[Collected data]

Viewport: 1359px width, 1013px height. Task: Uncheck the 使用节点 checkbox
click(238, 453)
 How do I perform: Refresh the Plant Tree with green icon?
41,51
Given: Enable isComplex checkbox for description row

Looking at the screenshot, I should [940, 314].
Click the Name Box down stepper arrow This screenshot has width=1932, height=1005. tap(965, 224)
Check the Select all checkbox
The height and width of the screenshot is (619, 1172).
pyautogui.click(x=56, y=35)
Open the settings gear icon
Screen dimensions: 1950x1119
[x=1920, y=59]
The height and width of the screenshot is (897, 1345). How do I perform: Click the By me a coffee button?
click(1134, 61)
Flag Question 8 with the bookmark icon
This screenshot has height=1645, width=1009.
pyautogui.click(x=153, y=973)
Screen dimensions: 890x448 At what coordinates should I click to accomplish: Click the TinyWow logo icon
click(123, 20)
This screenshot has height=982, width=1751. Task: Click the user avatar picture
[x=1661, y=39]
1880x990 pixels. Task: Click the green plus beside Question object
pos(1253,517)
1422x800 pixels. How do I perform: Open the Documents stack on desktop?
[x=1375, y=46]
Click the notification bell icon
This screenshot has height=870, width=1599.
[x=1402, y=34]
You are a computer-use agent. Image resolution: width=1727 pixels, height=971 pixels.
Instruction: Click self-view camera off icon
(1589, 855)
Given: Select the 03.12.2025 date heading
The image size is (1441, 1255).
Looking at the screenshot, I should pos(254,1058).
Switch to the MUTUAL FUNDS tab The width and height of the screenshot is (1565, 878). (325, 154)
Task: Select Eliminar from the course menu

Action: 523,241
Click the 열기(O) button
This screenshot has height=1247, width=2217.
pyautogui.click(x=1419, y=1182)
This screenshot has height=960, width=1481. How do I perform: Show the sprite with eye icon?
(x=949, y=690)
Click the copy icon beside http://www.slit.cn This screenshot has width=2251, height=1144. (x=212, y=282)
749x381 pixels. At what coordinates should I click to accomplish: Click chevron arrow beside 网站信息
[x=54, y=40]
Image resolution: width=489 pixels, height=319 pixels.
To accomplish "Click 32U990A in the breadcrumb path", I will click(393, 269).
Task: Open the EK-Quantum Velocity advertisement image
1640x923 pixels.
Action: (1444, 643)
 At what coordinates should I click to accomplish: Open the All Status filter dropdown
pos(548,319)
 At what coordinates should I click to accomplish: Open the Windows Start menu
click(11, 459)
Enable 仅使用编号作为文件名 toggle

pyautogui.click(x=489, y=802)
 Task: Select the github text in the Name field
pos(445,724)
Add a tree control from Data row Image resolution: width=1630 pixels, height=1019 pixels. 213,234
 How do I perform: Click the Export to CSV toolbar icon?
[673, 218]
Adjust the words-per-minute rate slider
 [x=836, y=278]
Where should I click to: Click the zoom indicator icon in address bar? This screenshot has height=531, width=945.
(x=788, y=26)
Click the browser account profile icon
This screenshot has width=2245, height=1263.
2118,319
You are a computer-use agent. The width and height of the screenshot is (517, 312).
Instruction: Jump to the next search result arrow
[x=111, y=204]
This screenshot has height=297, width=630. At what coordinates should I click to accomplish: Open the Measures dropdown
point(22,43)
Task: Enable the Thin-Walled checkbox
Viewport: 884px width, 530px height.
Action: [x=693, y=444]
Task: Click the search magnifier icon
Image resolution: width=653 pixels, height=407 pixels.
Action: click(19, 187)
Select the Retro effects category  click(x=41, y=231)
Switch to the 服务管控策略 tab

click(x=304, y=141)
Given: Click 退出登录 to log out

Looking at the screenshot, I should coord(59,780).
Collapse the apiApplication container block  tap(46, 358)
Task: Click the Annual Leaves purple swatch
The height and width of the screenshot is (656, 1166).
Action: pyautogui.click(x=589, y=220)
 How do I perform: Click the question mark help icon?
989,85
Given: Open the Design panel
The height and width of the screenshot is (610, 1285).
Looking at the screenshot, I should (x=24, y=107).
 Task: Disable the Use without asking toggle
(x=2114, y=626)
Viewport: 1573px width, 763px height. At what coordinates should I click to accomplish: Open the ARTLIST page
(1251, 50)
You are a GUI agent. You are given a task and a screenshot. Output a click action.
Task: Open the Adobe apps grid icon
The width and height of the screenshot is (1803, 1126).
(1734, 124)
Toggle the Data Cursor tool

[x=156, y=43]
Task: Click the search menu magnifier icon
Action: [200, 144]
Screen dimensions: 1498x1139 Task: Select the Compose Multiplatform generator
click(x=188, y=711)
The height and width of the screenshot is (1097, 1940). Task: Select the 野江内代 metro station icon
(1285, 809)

**What to work on:**
In the answer, return exactly the lines from the line containing "How do I perform: Click the question" to the end of the records above, and no others.

**Answer to this task:**
 How do I perform: Click the question mark help icon?
989,85
Given: Open the Design panel
The height and width of the screenshot is (610, 1285).
Looking at the screenshot, I should (x=24, y=107).
 Task: Disable the Use without asking toggle
(x=2114, y=626)
Viewport: 1573px width, 763px height. At what coordinates should I click to accomplish: Open the ARTLIST page
(1251, 50)
You are a GUI agent. You are given a task and a screenshot. Output a click action.
Task: Open the Adobe apps grid icon
The width and height of the screenshot is (1803, 1126).
(1734, 124)
Toggle the Data Cursor tool

[x=156, y=43]
Task: Click the search menu magnifier icon
Action: [200, 144]
Screen dimensions: 1498x1139 Task: Select the Compose Multiplatform generator
click(x=188, y=711)
The height and width of the screenshot is (1097, 1940). Task: Select the 野江内代 metro station icon
(1285, 809)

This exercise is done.